What the Puck?

Money dispute shuts the doors on the new NHL season

Another day, another example of the despicably greedy excesses of professional sport, this time in North America. I quote from our Eurosport News bulletin on Monday:

“The new season of the NHL is under threat after a lockout was imposed by league commissioner Gary Bettman on Sunday. The lockout came into effect when a seven-year collective bargaining agreement expired. It comes after owners and players were unable to strike a deal on how to divide 3.3 billion dollars in revenue.”

You are kidding me.

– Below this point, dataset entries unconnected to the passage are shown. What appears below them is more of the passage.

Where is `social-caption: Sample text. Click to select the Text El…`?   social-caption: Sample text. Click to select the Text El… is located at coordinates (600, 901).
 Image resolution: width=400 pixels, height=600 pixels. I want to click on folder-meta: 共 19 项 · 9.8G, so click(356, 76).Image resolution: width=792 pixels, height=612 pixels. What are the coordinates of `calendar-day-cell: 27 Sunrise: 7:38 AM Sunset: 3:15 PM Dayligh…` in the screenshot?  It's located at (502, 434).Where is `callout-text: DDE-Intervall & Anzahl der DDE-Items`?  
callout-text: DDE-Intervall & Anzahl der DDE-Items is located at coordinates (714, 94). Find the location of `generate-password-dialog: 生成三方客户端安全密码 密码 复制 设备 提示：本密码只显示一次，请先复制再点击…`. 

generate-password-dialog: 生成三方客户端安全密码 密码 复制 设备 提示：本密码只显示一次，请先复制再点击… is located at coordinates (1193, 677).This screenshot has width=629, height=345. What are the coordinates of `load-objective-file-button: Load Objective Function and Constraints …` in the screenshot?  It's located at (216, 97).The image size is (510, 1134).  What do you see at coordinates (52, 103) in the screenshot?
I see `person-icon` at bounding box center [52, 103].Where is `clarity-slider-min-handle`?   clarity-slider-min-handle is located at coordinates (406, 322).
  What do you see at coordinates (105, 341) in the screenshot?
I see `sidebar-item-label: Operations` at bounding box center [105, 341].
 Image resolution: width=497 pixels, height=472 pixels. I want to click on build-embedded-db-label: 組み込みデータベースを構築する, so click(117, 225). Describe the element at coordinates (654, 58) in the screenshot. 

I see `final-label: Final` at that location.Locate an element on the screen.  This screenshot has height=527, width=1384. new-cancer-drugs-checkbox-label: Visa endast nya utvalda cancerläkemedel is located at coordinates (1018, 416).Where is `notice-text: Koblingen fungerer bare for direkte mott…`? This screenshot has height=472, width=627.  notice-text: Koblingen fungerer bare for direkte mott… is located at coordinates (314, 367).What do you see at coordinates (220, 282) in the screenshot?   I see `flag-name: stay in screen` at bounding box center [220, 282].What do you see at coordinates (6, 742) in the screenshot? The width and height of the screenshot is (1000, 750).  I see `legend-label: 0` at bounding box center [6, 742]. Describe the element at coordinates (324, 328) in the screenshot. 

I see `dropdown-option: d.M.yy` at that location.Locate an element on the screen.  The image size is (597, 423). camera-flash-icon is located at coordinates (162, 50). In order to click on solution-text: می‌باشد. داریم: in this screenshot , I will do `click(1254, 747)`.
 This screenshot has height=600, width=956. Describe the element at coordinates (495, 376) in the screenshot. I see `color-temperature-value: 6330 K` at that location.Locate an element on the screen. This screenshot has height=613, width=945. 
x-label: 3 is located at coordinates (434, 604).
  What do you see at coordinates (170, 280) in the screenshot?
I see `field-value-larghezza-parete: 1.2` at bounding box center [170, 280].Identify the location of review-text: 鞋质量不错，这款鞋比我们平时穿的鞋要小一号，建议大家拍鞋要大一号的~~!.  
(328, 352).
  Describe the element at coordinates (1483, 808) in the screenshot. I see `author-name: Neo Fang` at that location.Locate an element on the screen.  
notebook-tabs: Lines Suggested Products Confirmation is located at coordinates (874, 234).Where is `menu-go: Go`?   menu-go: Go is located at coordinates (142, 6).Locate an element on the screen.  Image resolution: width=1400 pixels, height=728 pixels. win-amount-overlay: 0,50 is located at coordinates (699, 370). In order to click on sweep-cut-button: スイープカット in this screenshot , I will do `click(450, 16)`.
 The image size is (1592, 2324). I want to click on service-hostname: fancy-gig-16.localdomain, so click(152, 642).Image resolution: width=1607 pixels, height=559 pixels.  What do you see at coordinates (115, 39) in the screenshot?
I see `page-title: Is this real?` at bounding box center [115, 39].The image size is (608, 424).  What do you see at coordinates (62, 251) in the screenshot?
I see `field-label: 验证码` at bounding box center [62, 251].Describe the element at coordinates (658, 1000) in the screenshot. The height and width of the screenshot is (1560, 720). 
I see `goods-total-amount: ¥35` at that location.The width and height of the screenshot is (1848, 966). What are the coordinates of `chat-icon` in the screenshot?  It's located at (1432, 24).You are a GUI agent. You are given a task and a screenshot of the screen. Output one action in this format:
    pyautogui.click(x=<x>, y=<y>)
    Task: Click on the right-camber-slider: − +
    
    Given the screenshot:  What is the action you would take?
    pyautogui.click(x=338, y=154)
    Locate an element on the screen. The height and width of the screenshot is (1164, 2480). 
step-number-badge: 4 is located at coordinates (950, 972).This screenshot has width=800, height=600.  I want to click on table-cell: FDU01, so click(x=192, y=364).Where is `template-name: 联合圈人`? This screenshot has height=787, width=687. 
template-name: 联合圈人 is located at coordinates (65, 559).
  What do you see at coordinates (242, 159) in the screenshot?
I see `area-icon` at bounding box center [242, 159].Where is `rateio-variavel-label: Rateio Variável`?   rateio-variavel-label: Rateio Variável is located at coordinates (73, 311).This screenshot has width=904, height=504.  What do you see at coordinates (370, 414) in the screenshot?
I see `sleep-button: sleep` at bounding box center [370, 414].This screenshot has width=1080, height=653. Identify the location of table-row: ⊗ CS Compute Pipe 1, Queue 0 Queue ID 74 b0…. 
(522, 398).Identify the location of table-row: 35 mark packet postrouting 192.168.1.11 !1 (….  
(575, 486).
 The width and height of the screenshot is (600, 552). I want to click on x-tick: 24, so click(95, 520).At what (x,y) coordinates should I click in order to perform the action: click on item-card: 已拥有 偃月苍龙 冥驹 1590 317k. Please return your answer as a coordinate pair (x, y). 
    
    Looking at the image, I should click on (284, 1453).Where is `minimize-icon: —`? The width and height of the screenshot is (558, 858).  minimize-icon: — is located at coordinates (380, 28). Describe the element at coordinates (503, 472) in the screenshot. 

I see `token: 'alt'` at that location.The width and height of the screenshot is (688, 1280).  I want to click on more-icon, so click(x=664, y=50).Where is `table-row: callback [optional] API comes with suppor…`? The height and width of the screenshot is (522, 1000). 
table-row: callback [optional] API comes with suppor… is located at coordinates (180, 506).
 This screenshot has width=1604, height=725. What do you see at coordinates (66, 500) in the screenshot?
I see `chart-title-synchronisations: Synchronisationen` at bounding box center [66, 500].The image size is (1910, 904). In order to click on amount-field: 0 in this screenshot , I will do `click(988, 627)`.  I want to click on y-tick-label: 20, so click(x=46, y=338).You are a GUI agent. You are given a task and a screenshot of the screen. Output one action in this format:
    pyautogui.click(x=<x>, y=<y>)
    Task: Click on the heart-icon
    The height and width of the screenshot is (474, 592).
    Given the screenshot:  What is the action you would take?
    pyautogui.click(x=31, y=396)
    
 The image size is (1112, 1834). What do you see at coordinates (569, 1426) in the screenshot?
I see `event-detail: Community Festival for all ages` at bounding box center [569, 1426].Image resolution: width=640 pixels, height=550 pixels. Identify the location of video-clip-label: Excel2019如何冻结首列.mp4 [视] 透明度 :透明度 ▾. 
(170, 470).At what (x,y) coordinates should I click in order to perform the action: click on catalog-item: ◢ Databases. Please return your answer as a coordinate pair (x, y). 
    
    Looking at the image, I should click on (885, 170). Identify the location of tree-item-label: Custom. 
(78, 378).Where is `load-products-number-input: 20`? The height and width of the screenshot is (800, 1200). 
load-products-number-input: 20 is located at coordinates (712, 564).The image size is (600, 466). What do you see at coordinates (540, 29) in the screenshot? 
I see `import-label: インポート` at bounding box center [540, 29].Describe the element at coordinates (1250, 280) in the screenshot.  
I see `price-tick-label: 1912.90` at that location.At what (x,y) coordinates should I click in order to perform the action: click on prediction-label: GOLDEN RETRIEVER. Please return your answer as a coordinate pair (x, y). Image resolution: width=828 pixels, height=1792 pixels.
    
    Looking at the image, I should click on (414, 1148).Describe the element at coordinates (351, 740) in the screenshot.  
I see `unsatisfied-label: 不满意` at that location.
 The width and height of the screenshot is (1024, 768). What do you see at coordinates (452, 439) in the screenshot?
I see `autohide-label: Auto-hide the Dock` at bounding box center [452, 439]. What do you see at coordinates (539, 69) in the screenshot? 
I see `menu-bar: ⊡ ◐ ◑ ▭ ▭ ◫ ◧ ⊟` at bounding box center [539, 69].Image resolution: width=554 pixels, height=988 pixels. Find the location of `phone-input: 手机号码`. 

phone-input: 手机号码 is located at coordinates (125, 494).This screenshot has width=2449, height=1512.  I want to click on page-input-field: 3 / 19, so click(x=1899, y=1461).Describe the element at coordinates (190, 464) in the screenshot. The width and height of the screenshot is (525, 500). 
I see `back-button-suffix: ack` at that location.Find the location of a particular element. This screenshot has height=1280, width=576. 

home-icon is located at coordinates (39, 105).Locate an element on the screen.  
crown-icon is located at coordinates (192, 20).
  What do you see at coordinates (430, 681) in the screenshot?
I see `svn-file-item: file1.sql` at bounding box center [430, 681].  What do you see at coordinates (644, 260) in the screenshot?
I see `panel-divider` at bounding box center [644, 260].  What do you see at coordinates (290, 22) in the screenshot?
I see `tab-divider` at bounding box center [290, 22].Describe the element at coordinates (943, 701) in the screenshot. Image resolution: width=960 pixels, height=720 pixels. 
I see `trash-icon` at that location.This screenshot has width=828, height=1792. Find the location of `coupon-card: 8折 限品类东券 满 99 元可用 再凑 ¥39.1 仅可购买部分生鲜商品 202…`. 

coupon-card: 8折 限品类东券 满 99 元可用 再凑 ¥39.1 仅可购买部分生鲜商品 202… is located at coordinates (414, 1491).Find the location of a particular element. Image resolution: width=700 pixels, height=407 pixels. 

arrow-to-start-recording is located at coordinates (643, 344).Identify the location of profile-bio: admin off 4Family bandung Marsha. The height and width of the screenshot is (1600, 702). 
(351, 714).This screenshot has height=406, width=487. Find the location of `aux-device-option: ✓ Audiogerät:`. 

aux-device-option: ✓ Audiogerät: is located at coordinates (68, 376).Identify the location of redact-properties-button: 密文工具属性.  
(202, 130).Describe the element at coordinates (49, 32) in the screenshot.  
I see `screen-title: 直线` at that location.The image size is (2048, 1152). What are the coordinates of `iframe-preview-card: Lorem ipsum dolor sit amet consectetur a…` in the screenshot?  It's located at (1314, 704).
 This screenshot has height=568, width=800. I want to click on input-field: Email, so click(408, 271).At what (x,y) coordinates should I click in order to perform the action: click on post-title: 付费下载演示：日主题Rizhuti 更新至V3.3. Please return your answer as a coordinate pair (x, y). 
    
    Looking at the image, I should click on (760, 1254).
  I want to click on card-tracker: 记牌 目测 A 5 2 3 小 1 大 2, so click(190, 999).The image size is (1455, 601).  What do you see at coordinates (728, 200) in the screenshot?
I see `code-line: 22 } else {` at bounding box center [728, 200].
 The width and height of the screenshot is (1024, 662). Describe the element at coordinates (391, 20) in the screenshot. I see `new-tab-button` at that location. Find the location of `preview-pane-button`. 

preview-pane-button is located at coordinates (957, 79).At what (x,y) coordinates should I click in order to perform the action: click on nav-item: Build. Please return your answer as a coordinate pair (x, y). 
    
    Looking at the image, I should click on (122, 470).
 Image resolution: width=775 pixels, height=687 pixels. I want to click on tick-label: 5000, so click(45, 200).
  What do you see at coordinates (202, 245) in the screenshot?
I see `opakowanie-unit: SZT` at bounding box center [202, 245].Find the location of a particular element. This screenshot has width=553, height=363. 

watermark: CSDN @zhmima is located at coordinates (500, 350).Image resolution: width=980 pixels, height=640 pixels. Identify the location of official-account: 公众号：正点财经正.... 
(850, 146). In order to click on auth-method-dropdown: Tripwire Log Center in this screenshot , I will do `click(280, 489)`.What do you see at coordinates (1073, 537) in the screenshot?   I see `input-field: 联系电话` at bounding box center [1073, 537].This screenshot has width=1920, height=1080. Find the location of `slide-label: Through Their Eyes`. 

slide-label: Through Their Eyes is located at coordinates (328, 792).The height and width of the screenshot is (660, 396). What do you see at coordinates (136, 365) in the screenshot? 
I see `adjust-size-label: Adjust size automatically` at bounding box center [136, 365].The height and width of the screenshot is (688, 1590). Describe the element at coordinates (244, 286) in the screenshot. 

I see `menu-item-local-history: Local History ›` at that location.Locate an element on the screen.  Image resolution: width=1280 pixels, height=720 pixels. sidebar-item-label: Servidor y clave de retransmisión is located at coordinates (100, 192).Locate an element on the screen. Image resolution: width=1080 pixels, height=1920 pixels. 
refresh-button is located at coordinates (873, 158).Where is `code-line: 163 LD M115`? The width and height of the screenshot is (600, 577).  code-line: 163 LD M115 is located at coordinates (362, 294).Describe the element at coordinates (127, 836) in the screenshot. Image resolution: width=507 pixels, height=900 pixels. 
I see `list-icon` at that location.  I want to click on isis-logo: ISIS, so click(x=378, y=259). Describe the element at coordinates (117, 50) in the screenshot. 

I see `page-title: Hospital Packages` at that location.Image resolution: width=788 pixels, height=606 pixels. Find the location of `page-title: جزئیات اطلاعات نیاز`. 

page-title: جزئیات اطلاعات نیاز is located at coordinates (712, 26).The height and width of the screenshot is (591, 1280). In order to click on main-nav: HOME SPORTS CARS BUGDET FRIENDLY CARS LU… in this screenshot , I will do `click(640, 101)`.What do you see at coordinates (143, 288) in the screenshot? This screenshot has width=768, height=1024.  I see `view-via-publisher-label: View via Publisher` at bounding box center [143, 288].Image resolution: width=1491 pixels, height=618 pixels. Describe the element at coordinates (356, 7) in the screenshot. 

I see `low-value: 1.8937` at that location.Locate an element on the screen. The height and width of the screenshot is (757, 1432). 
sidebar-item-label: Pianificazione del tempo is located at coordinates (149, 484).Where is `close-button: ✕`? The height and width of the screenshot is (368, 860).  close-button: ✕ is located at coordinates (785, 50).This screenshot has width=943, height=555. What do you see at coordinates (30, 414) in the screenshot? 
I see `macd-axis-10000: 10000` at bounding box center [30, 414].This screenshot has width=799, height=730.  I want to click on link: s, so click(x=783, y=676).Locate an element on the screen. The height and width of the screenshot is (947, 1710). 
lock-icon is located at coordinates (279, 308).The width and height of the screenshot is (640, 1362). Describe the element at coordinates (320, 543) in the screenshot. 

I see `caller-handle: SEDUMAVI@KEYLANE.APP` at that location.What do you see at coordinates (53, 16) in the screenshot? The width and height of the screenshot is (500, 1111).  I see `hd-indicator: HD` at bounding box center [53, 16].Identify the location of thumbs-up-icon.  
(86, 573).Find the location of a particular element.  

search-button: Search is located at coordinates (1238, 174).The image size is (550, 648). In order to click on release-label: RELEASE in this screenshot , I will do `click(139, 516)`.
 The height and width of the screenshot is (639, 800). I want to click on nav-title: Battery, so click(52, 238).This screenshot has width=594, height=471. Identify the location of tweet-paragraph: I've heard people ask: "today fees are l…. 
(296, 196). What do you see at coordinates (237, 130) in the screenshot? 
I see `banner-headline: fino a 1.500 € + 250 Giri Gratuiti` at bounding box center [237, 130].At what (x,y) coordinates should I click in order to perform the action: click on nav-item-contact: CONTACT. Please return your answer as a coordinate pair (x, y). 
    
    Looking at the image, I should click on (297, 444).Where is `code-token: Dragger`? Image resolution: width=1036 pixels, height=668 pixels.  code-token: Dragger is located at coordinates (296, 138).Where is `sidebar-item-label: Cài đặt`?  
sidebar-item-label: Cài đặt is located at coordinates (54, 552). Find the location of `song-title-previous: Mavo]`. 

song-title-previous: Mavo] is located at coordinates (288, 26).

A bunch of supposedly grown-up men who apparently love ice hockey are going to risk the start of a new season because they cannot come to an agreement on how to divvy up….3.3 BILLION dollars.

Let’s just say that again: they cannot come to an agreement on how to divvy up….3.3 BILLION dollars.

…just in case you didn’t get it, that is 3.3 BILLION dollars.

The clubs want more of the cake than they had before to offset rising costs while the players are hoping to hang on to what they had before – around 57 per cent, presumably the extra is the cream on top.

Of course, the players don’t really risk very much at all. As with the NBA lockout last year, the door is open for players to sign for European clubs as long as the strike lasts. They still get to play and get paid.

Both sides in the dispute want the support of the fans, the mugs who do actually love the game enough to spend their genuinely hard-earned money on paying for a ticket, a burger, a soda and a whole bunch of team crap, I mean memorabilia.

Pittsburgh Penguins captain Sidney Crosby is one of several high-profile players who pleaded their case in a video aimed at the fans published on the internet.

“As players, we understand that the people that suffer the most are the fans,” Crosby said.

“Like any partnership, you want both sides to benefit, and I think that’s the case here. As players we want to play, but we also know what’s right and what’s fair.”

Right and fair in this case is how many noughts you stick on your mega-million-dollar paypacket.

The club owners are just as bad, grasping for every penny, not to improve the game for the benefit of the fans or of young players or kids, but to boost their own bottom line. It is capitalism eating itself alive.

The ones who will really miss out are, of course, not the high earners but the thousands of staff who earn an honest living in and around the clubs like those who work in restaurants and bars near the stadiums. Many stand to lose their jobs so that players and administrators can park an extra Porsche in the garage.

The NHL bickers over 3.3 billion dollars while 46.2 million people in the US live below the poverty line

It is particularly nauseous given the fact that there are many people living in the United States – not to mention other starvation-struck areas of the globe – who do have a case for earning a few nickels more, for whom it is genuinely a matter of life and death.

“A Census Bureau report released Wednesday (Sept 12, 2012) provides a mixed picture of the economic well-being of U.S. households for 2011, when the unemployment rate improved to 8.9 per cent from 9.6 per cent in the previous year,” said an Associated Press report, quoted in the Huffington Post last week.

“The overall poverty rate stood at 15 per cent, statistically unchanged from the 15.1 per cent in the previous year. The rate was better than a consensus estimate of demographers who had predicted, based on weak wage growth, a gain of up to half a percentage point, to levels not seen since 1965.

“For last year, the official poverty line was an annual income of $23,021 for a family of four.

“By total numbers, roughly 46.2 million people remained below the poverty line, unchanged from 2010. That figure was the highest in more than half a century when records were kept. The 15 per cent poverty rate was basically unchanged from 1993 and was the highest since 1983.”

So let’s get this straight. While 46.2 million people in the US alone scramble to get bread on the table, the worthies on all sides of the NHL lockout are pulling each other’s hair in a bid to grab even more of that 3.3 billion dollar cake.

Get a grip on reality guys, please. Try looking at the bigger picture. You don’t deserve any sympathy from sports fans anywhere. Greed has become your master.